コミカライズ第1巻は10/15発売です!よろしくお願いします!

 本音を言うと、あまり大丈夫ではない。呼吸は苦しく、起き上がることもできない有様である。【怪力】をこの身で味わったのは鮫島との闘い以来だが、やはりとんでもない威力だ。



『ごめん秋人、私がもっと早く伝えていれば……!!』

「いや……春香が偽者だと見抜けなかった……俺が悪い……」



 運良く見つかりにくい場所に落ちたが、それも時間の問題だろう。こんな状態で見つかったら最後、確実に殺される。


 やばい意識が……ここで気を失ったらどうしようも……朱雀に見つかる前になんとか……駄目だ……もう……。



  ☆



 一方、ビル屋上における昼山と赤来の闘い。左手から威力を高めた空気弾丸を放ち、勝利を確信した赤来であったが――



「!?」



 予想外のことが起きた。なんとクマが昼山を突き飛ばし、赤来の攻撃に対して身代わりとなったのである。



「……ワン!!」



 空気弾丸が胴体を貫通し、床に倒れるクマ。昼山は大きく目を見開いてクマのもとに駆け寄った。



「ハッ、ハハハ! すげーなそのクマさん! 俺様が弾丸を放つより前に動き出してやがった! 動物の危機察知能力って馬鹿にできねーもんだなあ!」



 間もなくクマは昼山の前から煙のように消滅した。昼山の【守護霊】によって召喚された動物は元々〝霊〟なので死の概念がなく、この消滅は一時的なものである。しかし一度消滅すると、十二時間が経過しなければ再び召喚することはできない。



「しっかし感動的じゃねーか、クマさんが自らご主人様の盾になるなんてよ! 優秀な下僕を持って幸せだなあ! 拍手喝采だぜ!」

「……下僕、だと?」



 その言葉が逆鱗に触れたのか、昼山は鋭い目つきで赤来を睨みつける。



「おー怖っ。だって所詮はスキルで呼び出しただけの動物だろ? そんでご主人様の為に闘いご主人様の為に散る。これが下僕じゃなくて何なんだよ」

「……撤回しろ。ワンは俺の家族だ。侮辱することは許さん」

「はぁ? 家族ぅ? おいおい、お前そんなにイタい奴だったのかよ。しかも名前まで付けちゃってさあ。たかが動物を家族とか――」

「もう一度言う。俺の家族を侮辱することは許さん」



 凄まじい威圧感を放つ昼山に、思わず赤来はたじろいだ。



「……あーはいはい、悪かったよ。そんなことより今の状況分かってるか? 圧縮空気で守られてる俺様に攻撃は一切通用しない上、お前は大切なクマさんを失い戦力ダウン。つまりお前の圧倒的不利ってわけだ。こっからどうするよ?」

「……安心しろ。策なら既に考えてある」

「何……?」



 どうやらハッタリではなさそうだと、赤来は警戒を強める。昼山は駆け出し、赤来に向けて四方八方から拳を炸裂させる。が、やはり圧縮空気によって全て弾かれてしまう。それを見て赤来は失笑した。

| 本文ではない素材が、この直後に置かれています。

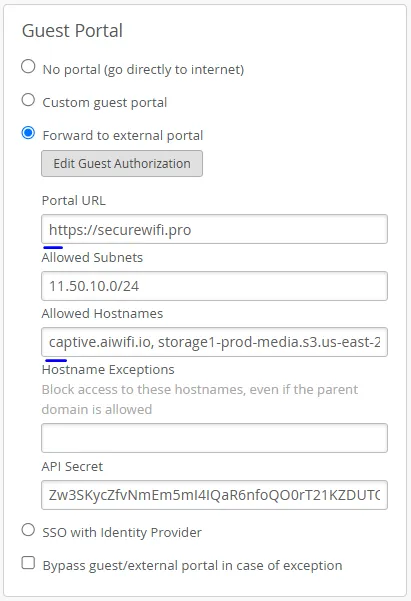The width and height of the screenshot is (411, 601).
Task: Select the Forward to external portal radio button
Action: [28, 133]
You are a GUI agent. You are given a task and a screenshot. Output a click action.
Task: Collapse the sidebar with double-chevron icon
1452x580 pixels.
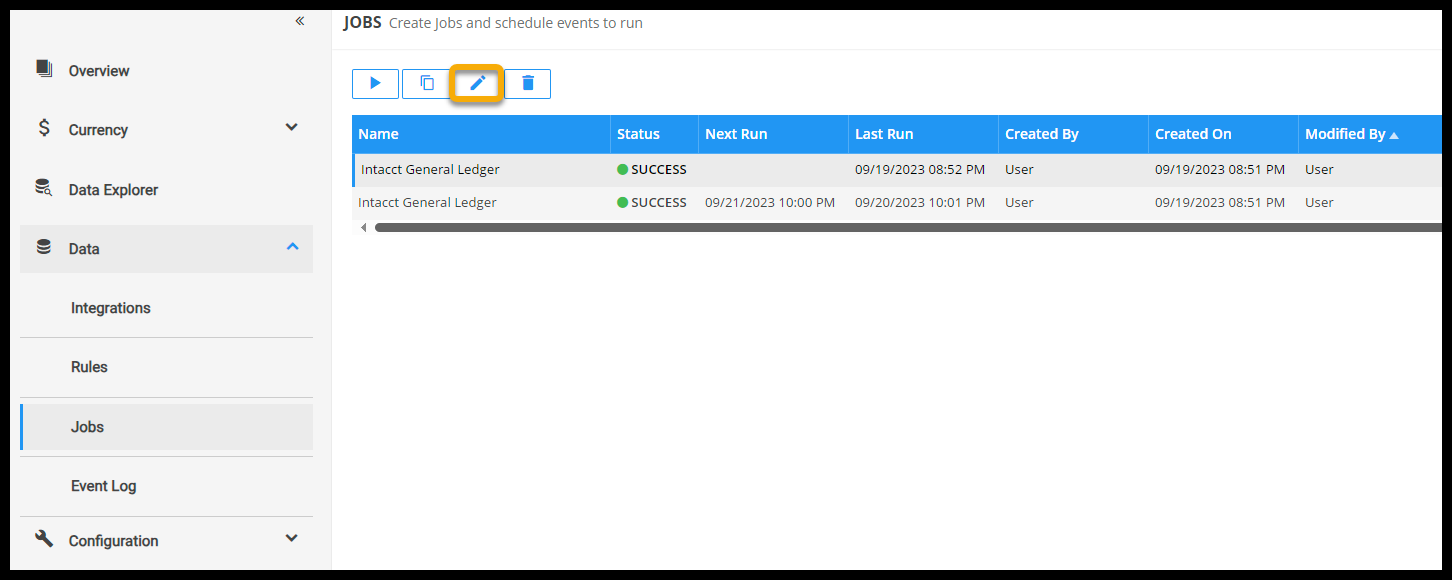pos(299,21)

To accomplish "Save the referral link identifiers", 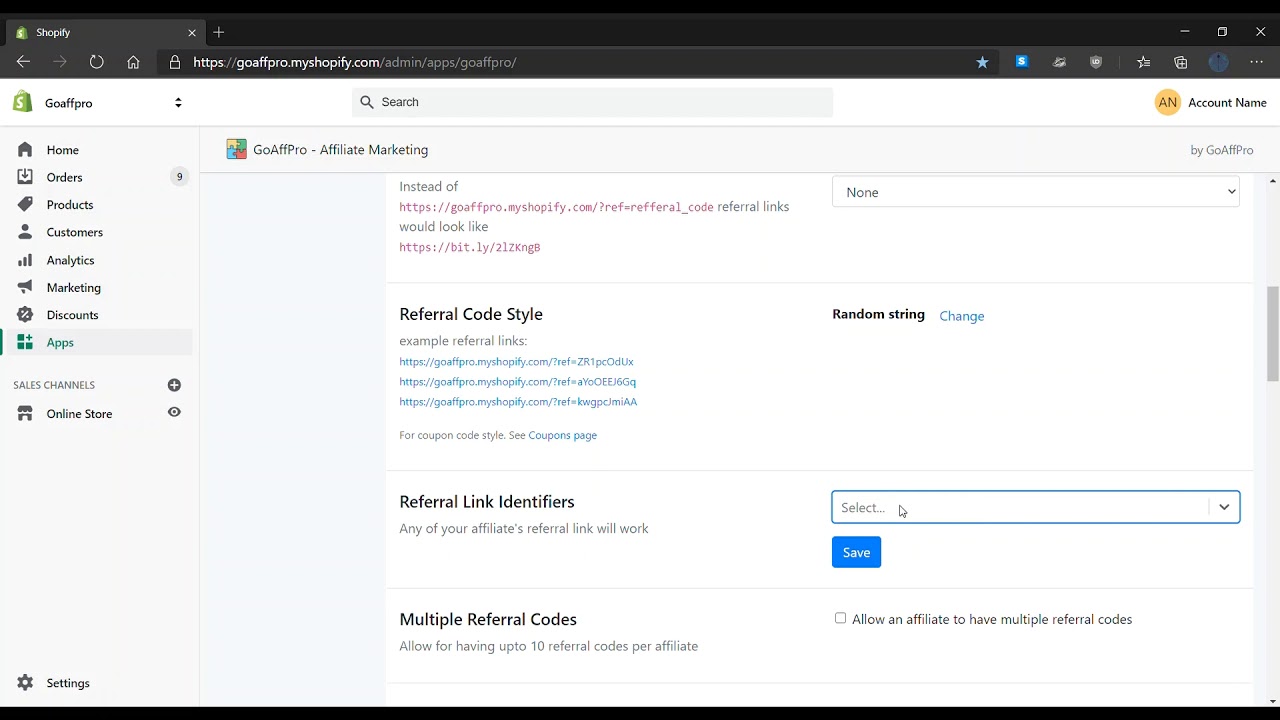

「おいおい、まさかひたすらパンチするのがお前の策か? 言っただろ、俺様に攻撃は一切通用しないってな!」



 やがて昼山は攻撃をやめ、赤来と距離を取った。



「今のでだいたい分かった。お前の圧縮空気は、コンクリートの床を基盤としてお前を囲むようにドーム状に形成されているようだな」

「大正解! よってどの方向から攻撃しても無意味ってわけだ!」

「……どの方向から攻撃しても、か」



 そこでふと、赤来はあることに気付いた。ここまで昼山を乗せてきたワシが、いつの間にか姿を消している。一体どこに――



「うおおっ!?」



 その時、赤来の足下の床を突き破りながらワシが姿を現し、赤来の身体が宙に舞い上がった。昼山は自分とクマが赤来の注意を引きつけている隙に、ワシを床下――つまりビルの最上階に潜ませていたのである。昼山の見立て通り圧縮空気はビル内部までは及んでおらず、赤来も床下から攻撃されるのは完全に予想外であった。

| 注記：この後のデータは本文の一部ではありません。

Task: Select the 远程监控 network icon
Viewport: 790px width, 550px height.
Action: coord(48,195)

 基盤が崩れたことで圧縮空気が維持できなくなり、赤来は無防備状態となる。この機を昼山が逃すはずもなく、高らかに跳躍して赤来と空中で向かい合う。



「やべっ……!!」



 赤来は目の前に簡易的な圧縮空気を形成して身を守ろうとするが、間に合わず。昼山の渾身の拳が赤来に炸裂した。



「がふぁっ!!」



 赤来の身体は勢いよく吹き飛び、地上に叩きつけられた。四十階近くあるビルの上からの落下。いくら仮転生体でもまず生きてはいないだろう。


 しかし生死の確認を怠るほど昼山は軽率ではない。昼山はワシの背中に飛び乗り、赤来の落下地点へと向かう。赤来の消滅を見届けて、初めて昼山の勝利と言えるだろう。その消滅が終わる前に――



「!!」



 突如、落下地点から〝何か〟が放たれ、ワシの左翼を貫いた。それによりワシはバランスを大きく崩し、昼山は空中に放り出されてしまった。


 間違いない、今のは赤来の空気弾丸である。まさか赤来はまだ生きているというのか。昼山はワシと共に地上へ落下した。



「ぐっ……ツー……!!」



 昼山は歯を食いしばって立ち上がり、ワシのもとに歩み寄る。しかし昼山の手が触れる前に、ワシは消滅してしまった。落下のダメージに加え、空気弾丸は距離が遠くなるほど威力が上がるため、先程の一撃は致命的であった。